Fear has many faces and wields a power that may or may not be obvious. It may be disguised subtly in a seemingly innocent statement or it may be a direct, concrete threat.

Anyone who doubts the subtlety of fear and its power need only to watch kids in a junior high cafeteria at lunchtime. Here, one may view the daily drama of social engineering, orchestrated on one end by the obvious bully and on the other by the popular kids, and amplified by the numerous cliques, groups and gangs in between.

Why do such groups form? Because belonging to a group, any group, can superficially meet a human need.

This need for approval, to belong and feel safe begins early in human development and plays an important role, not only in shaping the individual but also in shaping society.

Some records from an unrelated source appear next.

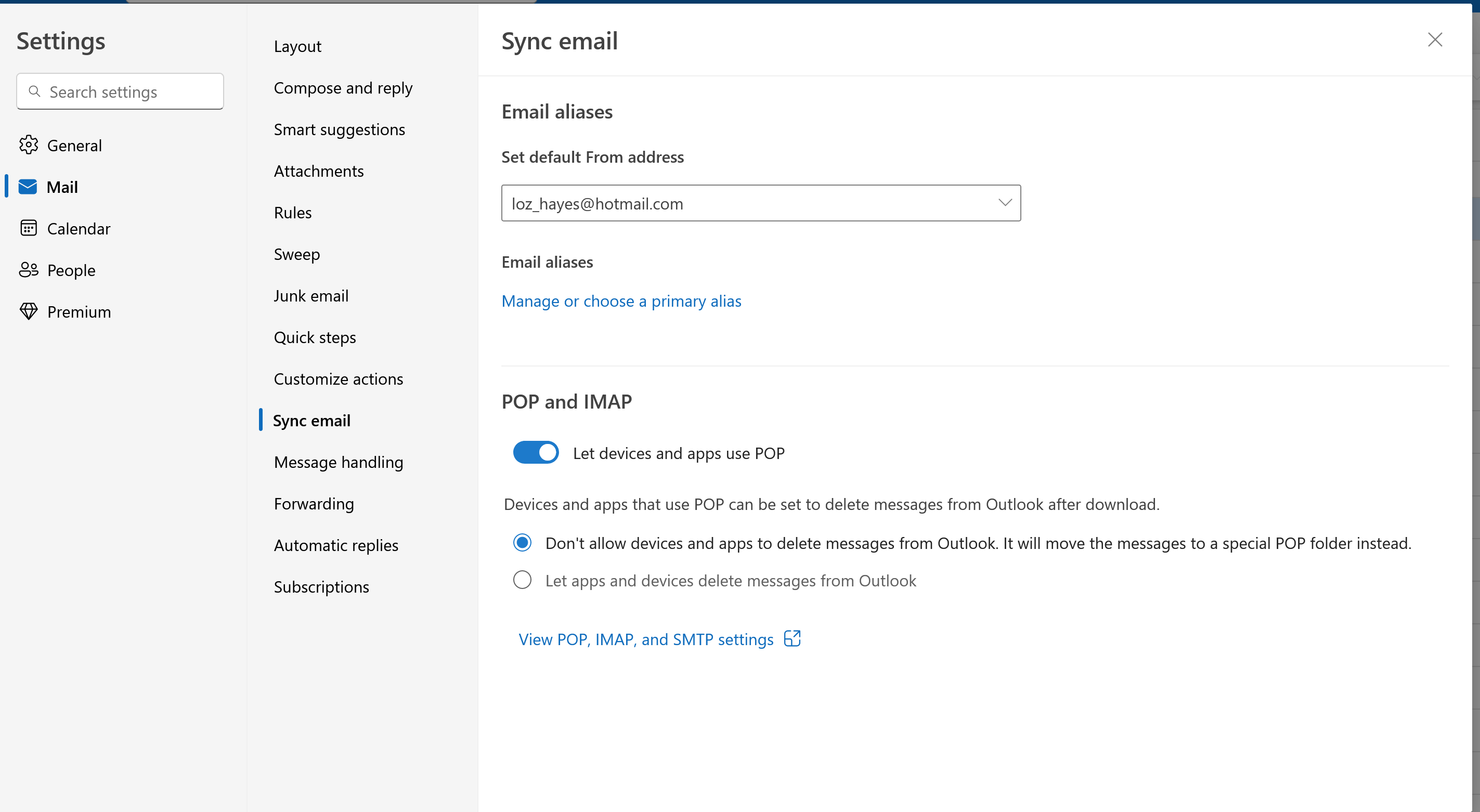Toggle Let devices and apps use POP

pos(536,452)
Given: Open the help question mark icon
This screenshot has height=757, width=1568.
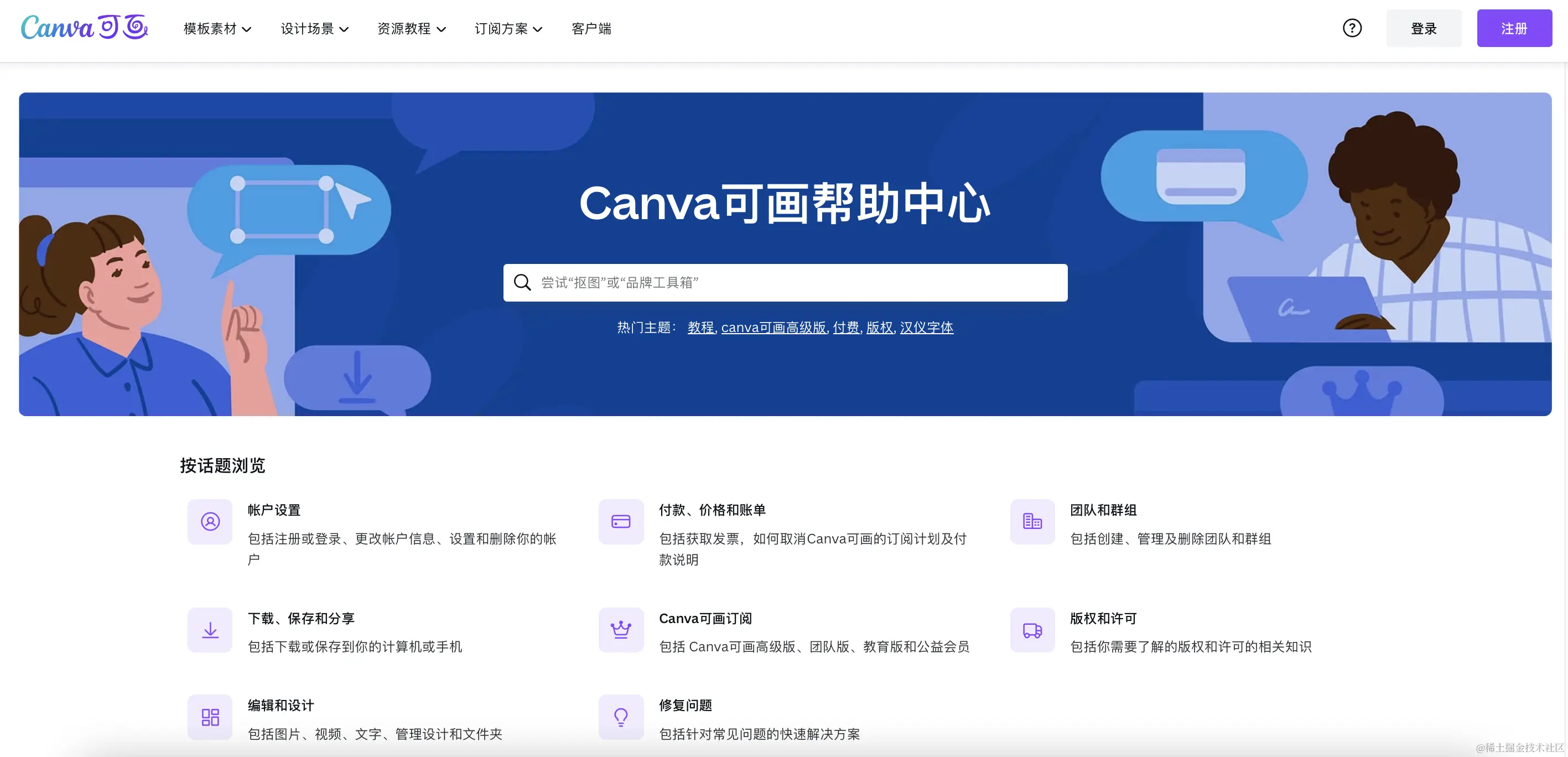Looking at the screenshot, I should 1352,28.
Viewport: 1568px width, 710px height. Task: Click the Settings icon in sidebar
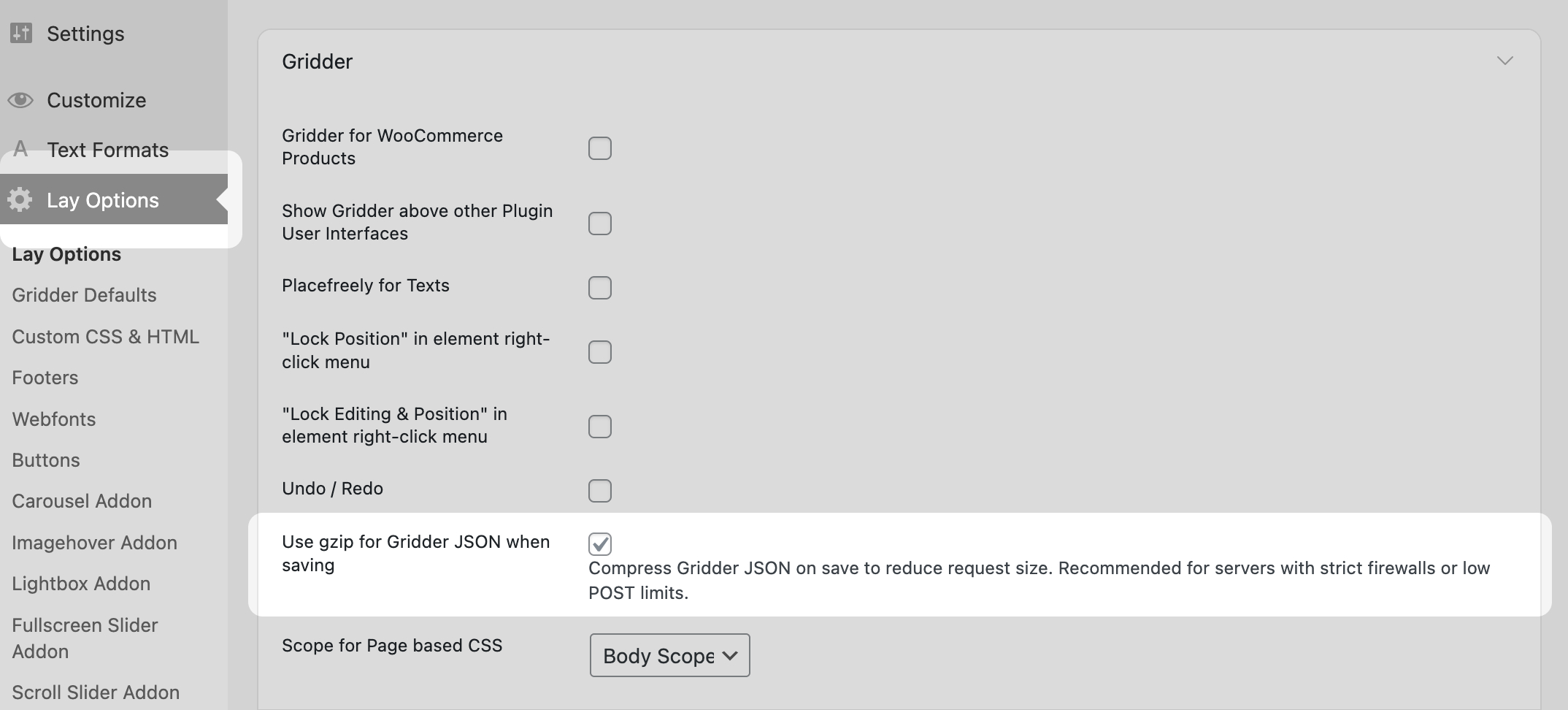[x=20, y=32]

It is a need that is best satisfied within the direction, protection and oversight of a loving family, consistently grounded in agreement by rules of behavior (a moral code) and enforced by consequences for infractions within the home governed in a society by the rule of law.

A child reared in such an environment would internalize enough strength of character, integrity, self-trust and self-sufficiency to stand up for truth and fight against succumbing to the fear and influence of, and control by, a group.

Unfortunately, this ideal rarely happens. Far too many of us were raised in broken homes by broken people, and have succumbed to blaming anything and anyone outside ourselves for the lack felt inside.

We want to feel accepted, to belong. We want life to be fair. We want someone or something — group, government or new laws — to take care of us, to fix it, rather than addressing this lack within ourselves.